Machine learning and data mining are important topics with the vast amount of data that is being collected through many many means. I am interested in efficient and useful algorithms for data mining and machine learning. In 2018, with  S. Oliveira and  J. Hajewski  I have developed an algorithm for efficiently solving Support Vector Machine optimization problems with an l1 penalty term. We are designing parallel algorithms for this type of classification.  I have also worked with P. Jorgensen on the approximation theory of sums of ridge functions.

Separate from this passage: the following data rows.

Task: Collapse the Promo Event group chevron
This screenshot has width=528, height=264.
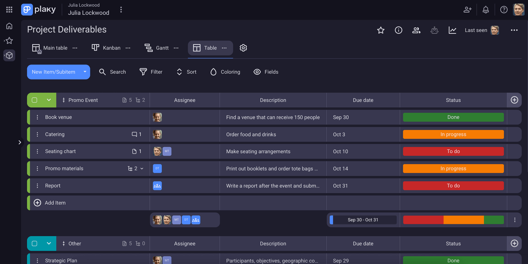Action: click(x=49, y=100)
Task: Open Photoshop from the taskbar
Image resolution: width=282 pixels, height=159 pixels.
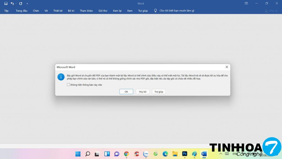Action: 185,154
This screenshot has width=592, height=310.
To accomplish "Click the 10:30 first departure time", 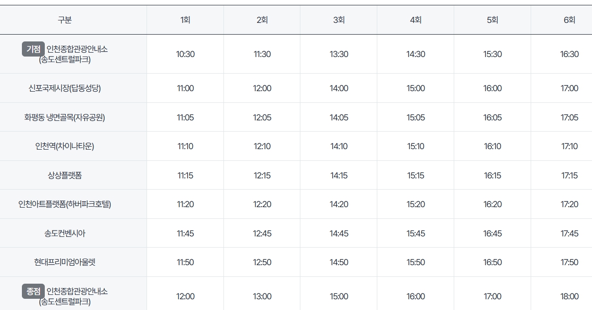I will (185, 54).
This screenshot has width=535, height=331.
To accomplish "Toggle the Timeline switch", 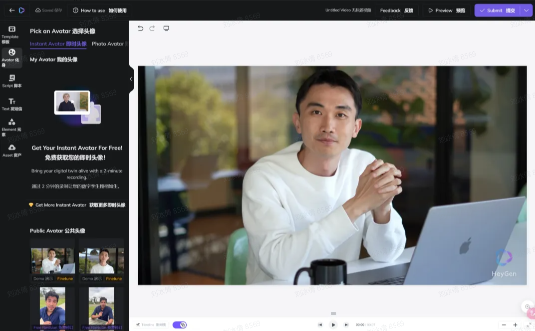I will 179,325.
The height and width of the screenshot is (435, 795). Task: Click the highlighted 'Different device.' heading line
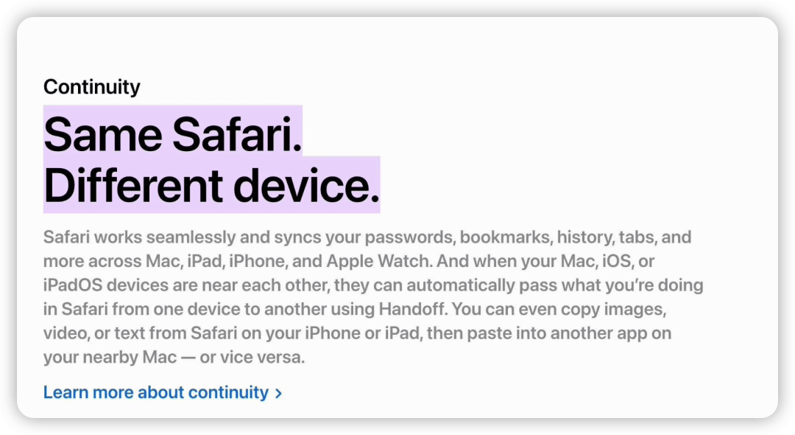click(211, 185)
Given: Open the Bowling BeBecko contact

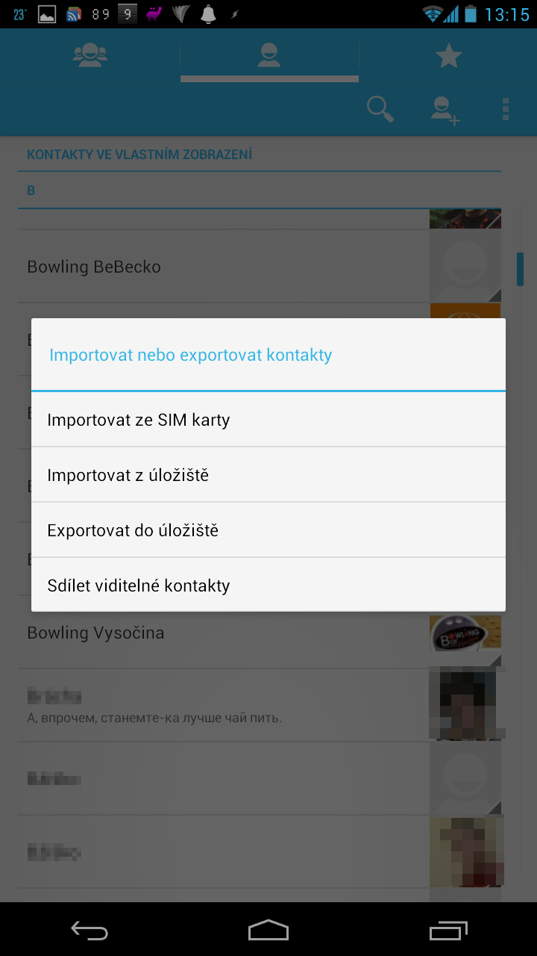Looking at the screenshot, I should pyautogui.click(x=224, y=267).
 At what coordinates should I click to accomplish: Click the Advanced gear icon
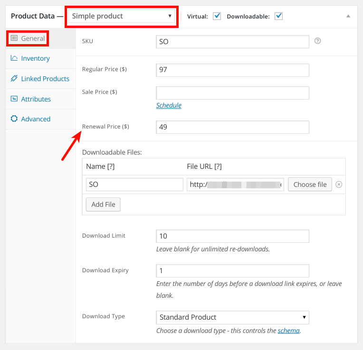[14, 119]
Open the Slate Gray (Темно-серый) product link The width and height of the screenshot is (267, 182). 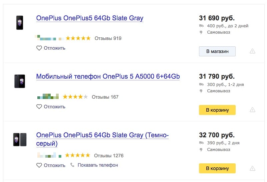(x=102, y=139)
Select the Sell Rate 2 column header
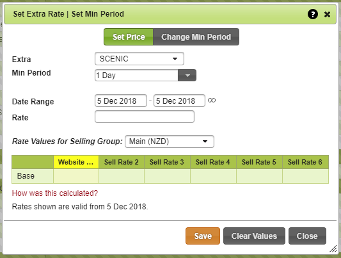 (122, 162)
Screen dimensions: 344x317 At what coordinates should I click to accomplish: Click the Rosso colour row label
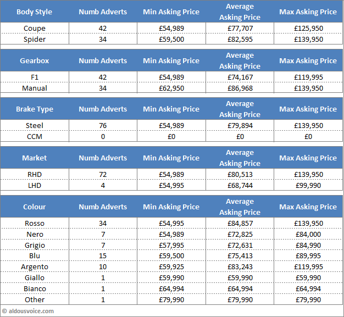click(35, 224)
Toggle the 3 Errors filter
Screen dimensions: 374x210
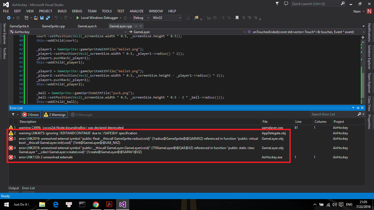pos(31,115)
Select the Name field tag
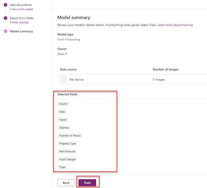 point(63,120)
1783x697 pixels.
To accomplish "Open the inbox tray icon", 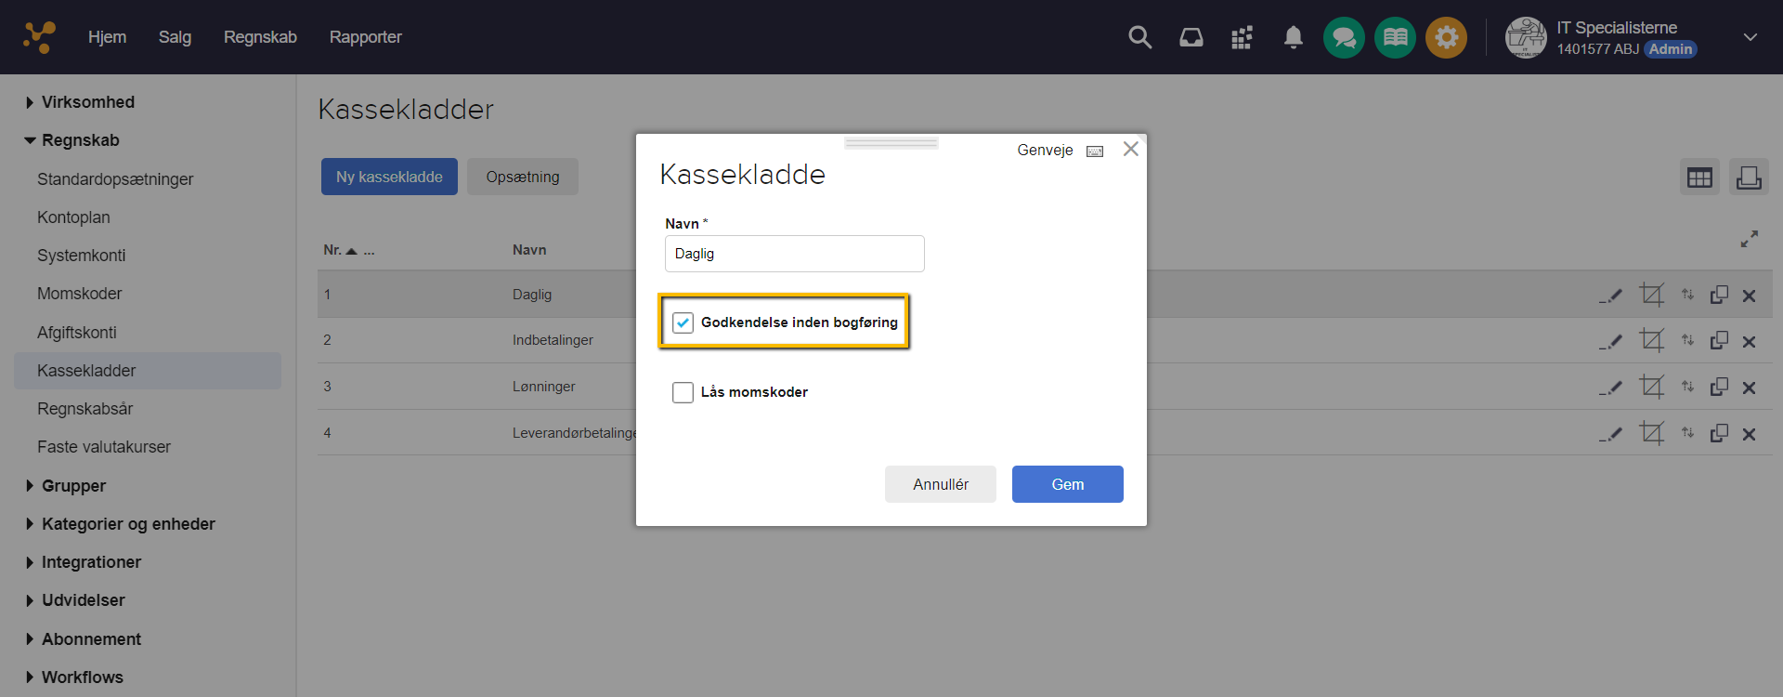I will coord(1191,37).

Other interests include optimization and optimal control. This includes some work on solving optimal control problems with discrete control values (e.g., {on, off}, or {-1, 0, +1}) with switching costs. (Without switching costs, the optimal solutions typically ``chatter'' rapidly between the allowed control values, which ``convexifies'' the problems and makes into standard optimal control problems.) These problems can be NP-hard, but there are ways of developing good, efficient, suboptimal algorithms.  In 2006 I have worked on optimal control problems where the dynamics are discontinuous with M. Anitescu.  In these systems the adjoint variables (essentially Lagrange multipliers) satisfy the usual differential equations, except that at times they have jumps.

In 2017, I developed an algorithm with C. Stiegler for minimizing quadratic functions over permutations. This was used to improve an algorithm ELMVIS+ which used Extreme Learning Machines for visualizing complex data sets.
I am interested in good computational/numerical methods for dealing with dynamical systems, fractals and related objects. One area of interest is the (numerically stable) calculation of Lyapunov exponents, which has led me to investigate singular value decompositions of products of matrices and the notion of stable products: small perturbations to the factor matrices should not lead to large relative changes in the singular values. I have also worked on algorithms that can distinguish between the fractal and Hausdorff-Besicovitch dimensions. I have worked on a variety of problems in scientific computing including: done some work on using quadtrees and octrees to improve the asymptotic behavior of some algorithms for meshfree methods.  Meshfree methods are Galerkin methods for solving PDE's which don't rely on a mesh like standard Finite Element Methods do. However, this means that there are more geometric tasks that have to be performed in the basic meshfree methods. I developed some computational geometry algorithms using quad-trees for these tasks with S. Oliveira and students. In 2013 I also worked on the stability of the numerical solution of the Laplace-Beltrami operation using meshless methods on curved manifolds with A. Paiva Neto, L.G. Nonato and others.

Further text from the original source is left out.